Every investment scheme is made so that more and more people are able to benefit from it. However, every scheme has a different risk profile different investment objective and caters to the needs of different types of investors. The best way to earn long term capital appreciation especially if you are a young investor with a very high risk appetite is by investing in a market linked scheme like equity mutual funds.
Equity mutual funds are considered to be the riskiest of all mutual fund investments because they have maximum exposure to stocks and other equity related instruments. However, a lot of investors consider equity mutual funds especially to targe their life’s long term financial goals like building a retirement corpus or securing their daughter’s financial future or for her high studies or such goals that need a large commendable corpus.

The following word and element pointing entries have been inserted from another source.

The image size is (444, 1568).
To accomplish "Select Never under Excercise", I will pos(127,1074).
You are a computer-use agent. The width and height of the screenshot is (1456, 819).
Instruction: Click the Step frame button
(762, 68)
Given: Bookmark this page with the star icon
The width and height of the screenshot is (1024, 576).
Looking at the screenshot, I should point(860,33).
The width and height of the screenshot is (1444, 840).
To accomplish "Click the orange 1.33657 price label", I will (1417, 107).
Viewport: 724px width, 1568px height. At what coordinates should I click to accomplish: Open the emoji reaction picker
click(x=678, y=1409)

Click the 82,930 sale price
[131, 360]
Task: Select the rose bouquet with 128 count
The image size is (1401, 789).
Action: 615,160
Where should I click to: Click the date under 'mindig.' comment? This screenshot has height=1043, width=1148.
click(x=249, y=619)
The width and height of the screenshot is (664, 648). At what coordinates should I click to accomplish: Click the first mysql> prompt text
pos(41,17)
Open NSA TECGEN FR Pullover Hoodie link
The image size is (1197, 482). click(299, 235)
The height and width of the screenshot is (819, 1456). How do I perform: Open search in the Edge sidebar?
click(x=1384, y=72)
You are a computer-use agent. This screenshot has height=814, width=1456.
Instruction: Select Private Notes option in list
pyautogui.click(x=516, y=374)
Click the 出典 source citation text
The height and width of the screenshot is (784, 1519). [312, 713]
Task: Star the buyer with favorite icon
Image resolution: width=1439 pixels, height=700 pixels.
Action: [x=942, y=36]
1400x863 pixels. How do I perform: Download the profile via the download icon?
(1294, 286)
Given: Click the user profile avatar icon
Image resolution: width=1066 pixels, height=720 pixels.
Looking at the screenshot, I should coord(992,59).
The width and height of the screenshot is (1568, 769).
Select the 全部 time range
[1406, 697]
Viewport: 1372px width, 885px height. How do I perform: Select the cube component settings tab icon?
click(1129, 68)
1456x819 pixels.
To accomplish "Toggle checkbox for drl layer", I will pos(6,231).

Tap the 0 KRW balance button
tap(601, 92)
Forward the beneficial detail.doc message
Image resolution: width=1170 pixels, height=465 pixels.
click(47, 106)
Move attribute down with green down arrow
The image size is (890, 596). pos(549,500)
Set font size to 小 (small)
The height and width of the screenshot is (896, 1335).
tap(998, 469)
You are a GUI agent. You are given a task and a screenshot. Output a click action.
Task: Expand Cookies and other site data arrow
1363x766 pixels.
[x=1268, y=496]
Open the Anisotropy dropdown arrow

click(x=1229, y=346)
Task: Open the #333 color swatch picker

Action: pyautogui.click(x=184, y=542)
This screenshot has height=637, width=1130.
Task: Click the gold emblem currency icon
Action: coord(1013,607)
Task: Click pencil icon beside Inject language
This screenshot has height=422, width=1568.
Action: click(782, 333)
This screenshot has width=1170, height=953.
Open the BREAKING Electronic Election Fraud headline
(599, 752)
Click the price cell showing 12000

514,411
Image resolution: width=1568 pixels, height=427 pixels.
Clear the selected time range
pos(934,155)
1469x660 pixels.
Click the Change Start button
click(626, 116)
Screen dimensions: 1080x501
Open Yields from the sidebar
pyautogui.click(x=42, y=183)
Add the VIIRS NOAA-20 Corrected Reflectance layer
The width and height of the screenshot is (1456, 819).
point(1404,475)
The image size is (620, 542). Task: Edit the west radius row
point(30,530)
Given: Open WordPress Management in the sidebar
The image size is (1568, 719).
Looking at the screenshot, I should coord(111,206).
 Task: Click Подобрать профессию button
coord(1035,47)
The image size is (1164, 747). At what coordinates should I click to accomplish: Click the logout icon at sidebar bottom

Let us find out why more and more people are considering equity mutual funds?
An equity mutual fund is an open ended scheme that invests the majority of its investible corpus in equity and equity related instruments of publicly listed companies. As per SEBI guidelines, an equity fund must invest a minimum of 65 percent to 80 percent of its total assets in stocks and other equity related instruments.
Equity funds have outperformed every other conventional investment avenue in the past. Unlike Public Provident Fund and Bank Fixed Deposits (FDs), equity mutual funds do not guarantee returns. Still, people prefer equity funds over conventional investment avenues. PPF and bank FDs have lost their charm as current interest rates in India are an all time low. People have realized that 4 percent fixed returns aren’t going to help them with any of their financial goals. For example, if you invest Rs 1000 for 1 year, assuming 4% interest you will only earn Rs 40. Whereas if you invest the same sum in an equity fund there are chances that you might earn anywhere between Rs 120 to Rs 150. People have started to notice the vast difference in terms of earning potential and hence are investing more and more in equity funds.
Also, over the long term equity related investments tend to reduce overall risk. Equity mutual funds may seem volatile in the short run and may even produce negative returns. But they have always outperformed and generated decent returns for long term investors.
Those who invest in equity mutual funds for a longer duration generally opt for the Systematic Investment Plan. SIP is a simple and easy way to invest small sums in equity funds and to gradually increase your corpus over the years. Investors can even benefit from the power of compounding and rupee cost averaging. If you aren’t sure about the exact sum you need to invest regularly to achieve your ultimate financial goal, you can take the help of the online SIP calculator a free tool that any layman can use.
What some individuals do not know is that they can even save tax every year by investing in Equity Linked Savings Scheme (ELSS). ELSS is the only equity mutual fund scheme, in fact, the only type of mutual fund scheme under Section 80C of the Indian Income Tax Act, 1961 comes with a tax benefit. Investors can invest up to Rs. 1.5 Lacs every year in ELSS and bring down their tax liability. Also, ELSS has the shortest lock-in period which spans only 3 years as opposed to other tax saving instruments where your money is locked in anywhere between 5 to 15 years.